Hadoop Developer Job Brief
We look forward to hiring a proficient and skilled Hadoop developer who will efficiently help build storage software. Besides, they must also have the capability of building big data infrastructure. The primary responsibility of the chosen candidate is to design, build, and maintain the Hadoop infrastructure.
Sometimes, the developers are also required to evaluate the existing data solutions. On the other hand, they must also be capable of developing documentation, writing scalable ETLs, and efficiently training staff. All Hadoop developers must possess in-depth knowledge of Hadoop API. Additionally, they must be able to manage projects and have high-level programming skills.

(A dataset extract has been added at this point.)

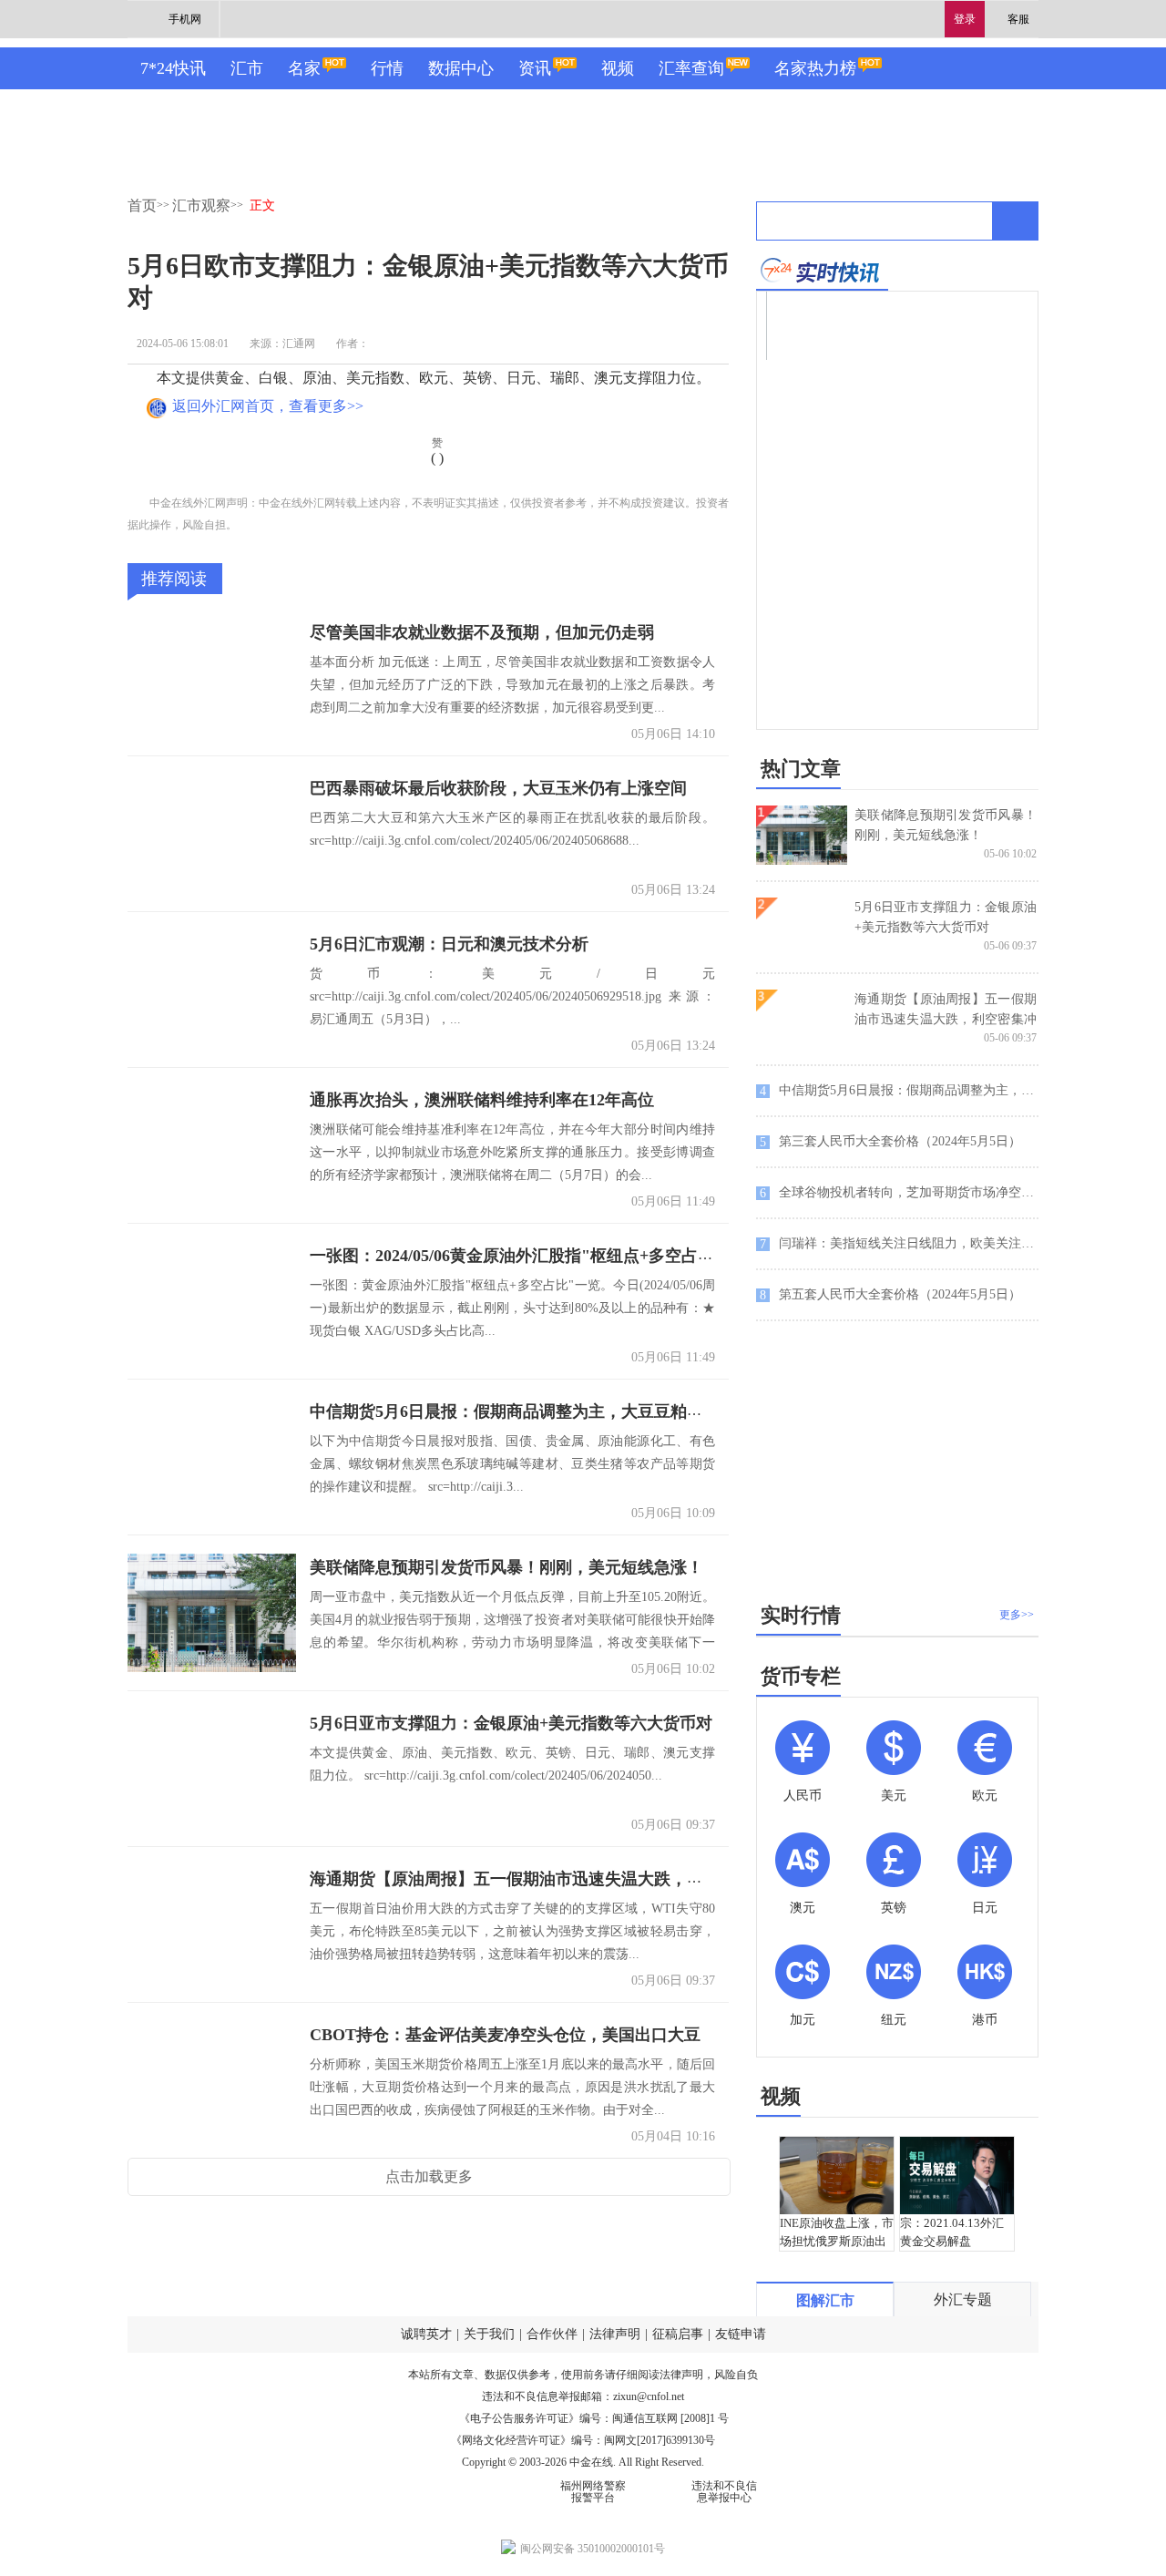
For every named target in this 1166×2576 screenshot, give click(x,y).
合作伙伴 (552, 2334)
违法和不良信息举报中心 (724, 2491)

Hadoop Developer Responsibilities
Listed here are the job responsibilities of a Hadoop developer:
- Designing and coding the Hadoop applications for analyzing all data collections.
- Arranging meetings with the development team to assess the big data infrastructure of the company.
- Extracting data and isolating all the clusters of data.
- Creating compelling data processing frameworks.
- Troubleshooting significant application bugs.
- Testing scripts and analyzing the results closely.
- Creating efficient data tracking programs.
- Maintaining complete security of company data.
- Providing hands-on training to all the staff regarding the ways of using applications.
- Producing the documentation of Hadoop development.
- Proposing the best standards or practices of Hadoop.
- Efficiently translate complex technical and functional requirements into a deliberately detailed design.
- Developing and implementing Hadoop.
- Pre-processing data using Pig and Hive.
- Loading Hadoop data from disparate data sets.
- Performing analysis of vast data stores while uncovering insights.
Hadoop Developer Requirements
Listed here are the job requirements of a Hadoop developer:
- Hands-on experience as a big data engineer or a Hadoop developer.
- A bachelor’s degree in computer science, software engineering, or any other relevant field.
- In-depth knowledge of HBase, Hive, and Pig.
- Extensive and advanced knowledge of the Hadoop ecosystem along with its components.
- Greater familiarity with Pig Latin Scripts and MapReduce.
- High-level problem-solving and analytical skills.
- Extensive familiarity with data loading tools, including Flume and Sqoop.
- Magnificent communication and management skills.
- Hands-on experience in HiveQL.
- Excellently proven understanding and knowledge of schedulers/workflow like Oozie.
- Extensive knowledge of database structures, principles, theories, and practices.
- The ability to write high-performance, maintainable and reliable codes.